Ce roman, je l’ai lu rapidement. Le récit est prenant, les événements s’enchaînent, il n’y a pas de digression. Tout nourrit d’une façon ou d’une autre l’intrigue principale. En cela, le montage romanesque est très efficace. Chacun des fils a son importance et ne se révèle pleinement qu’au moment opportun. Même les choses qui semblent anecdotiques, et de l’ordre de la vie privée finissent pas avoir un rôle décisif à un moment ou à un autre.
Ursula est un personnage qui m’a plu. Nous avons une femme au milieu d’hommes peu enclins à céder de leur pouvoir. Les petites bassesses de ces messieurs sont bien rendues, leurs petits calculs aussi pour ne pas se charger du sale travail et ne pas entacher leur popularité. Ici, l’autrice suggère et montre les turpitudes du monde politique, les alliances faussement sincères, la complaisance, les mesquineries. Au milieu de tous ces écueils, Ursula reste entière et défend ses convictions. Elle entend bien faire avancer une histoire de plainte pour viol qui a piétiné, elle s’est engagée auprès de la mère de la victime, elle entend s’attaquer aussi à des dossiers consistants. Finalement, ses choix de dossiers, sa détermination à mener les choses à bien est aussi ce qui la met en difficulté. Elle ne sait pas courber l’échine et flatter par intérêt.
Les personnages à côté d’elle sont un peu pâlot. C’est d’ailleurs ce qui permet de maintenir autant de suspense.
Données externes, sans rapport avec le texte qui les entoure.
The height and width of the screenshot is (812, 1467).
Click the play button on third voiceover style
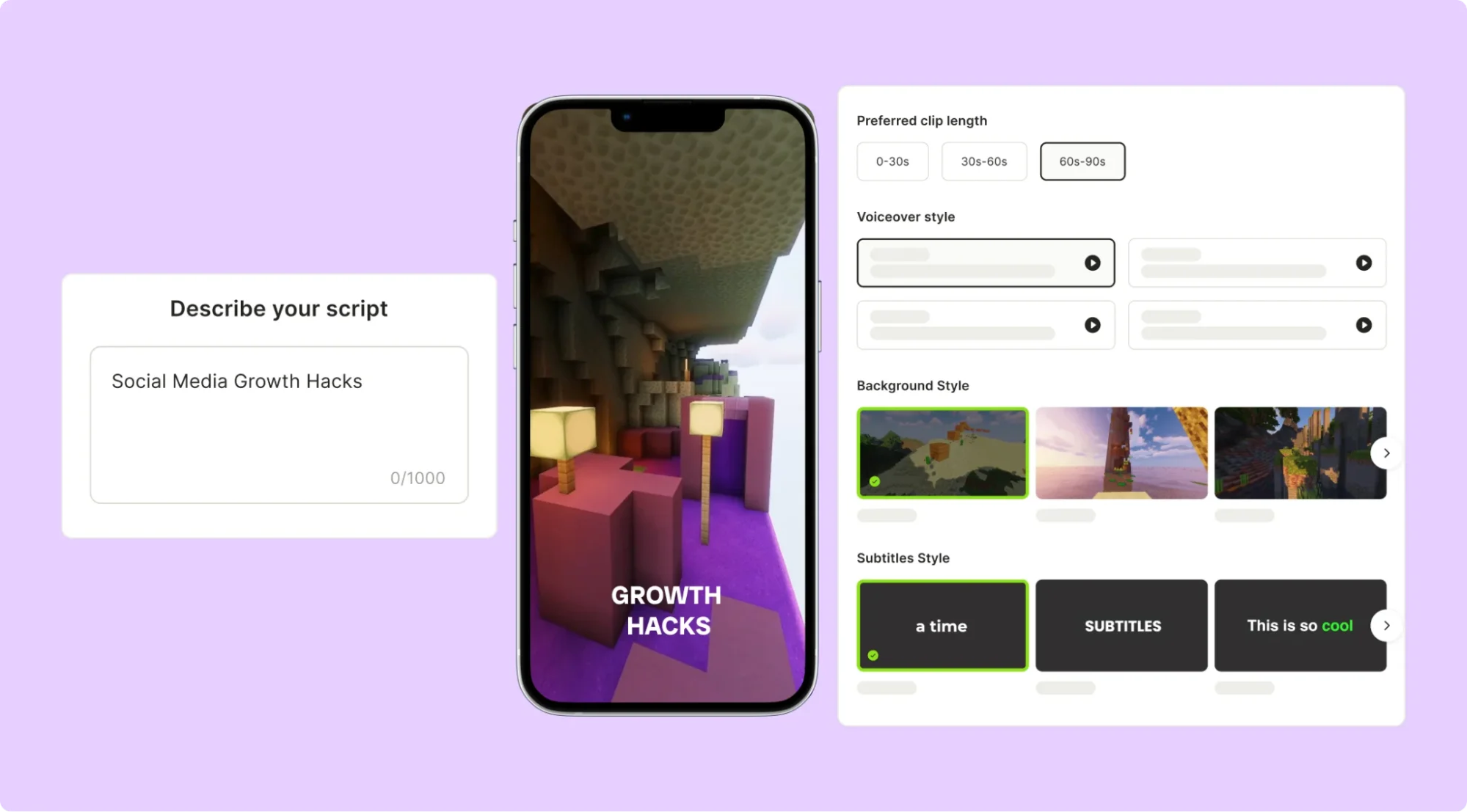click(x=1092, y=324)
Nous ne savons pas de quel côté vient le danger, pendant un très long moment. Je dirais que ces messieurs ne sont pas du tout à leur avantage dans ce livre. Le chauffeur Gunnar est un peu caricatural : accro au sport, à la musculation, dévoué à son travail à en devenir maladroit, il ne m’a pas convaincue. Le mari, Nonni, est lui aussi un peu fade. J’ose penser que cela permet aussi de mettre Ursula en valeur.
Le personnage intrigant reste Petur, le SDF. Il garde de multiples secrets, en dévoile une partie de façon si sibylline qu’il en menaçant et inquiétant. Il est dans le roman un élément clef, autant porteur de tension que de suspense, il joue un grand rôle dans l’inextricable pelote tout en portant des éléments décisifs pour démêler le tout. J’ai vraiment apprécié les révélations distillées le concernant.
La chute du roman est savoureuse et efficace. Les choix opérés par Ursula sont convaincants et contribuent à rendre le roman intéressant. Finalement, ce roman tourne autour des mille et une trahisons endurées par la jeune femme et la façon dont elle s’en relève : des trahisons anciennes, des nouvelles, des trahisons d’ordre politiques, d’autres plus personnelles.
Ainsi, j’ai apprécié ma lecture. Je ne peux pas dire que c’est un coup de coeur, mais j’ai passé un très agréable moment. Nous avons un polar au suspense bien ficelé, sans violence débridée.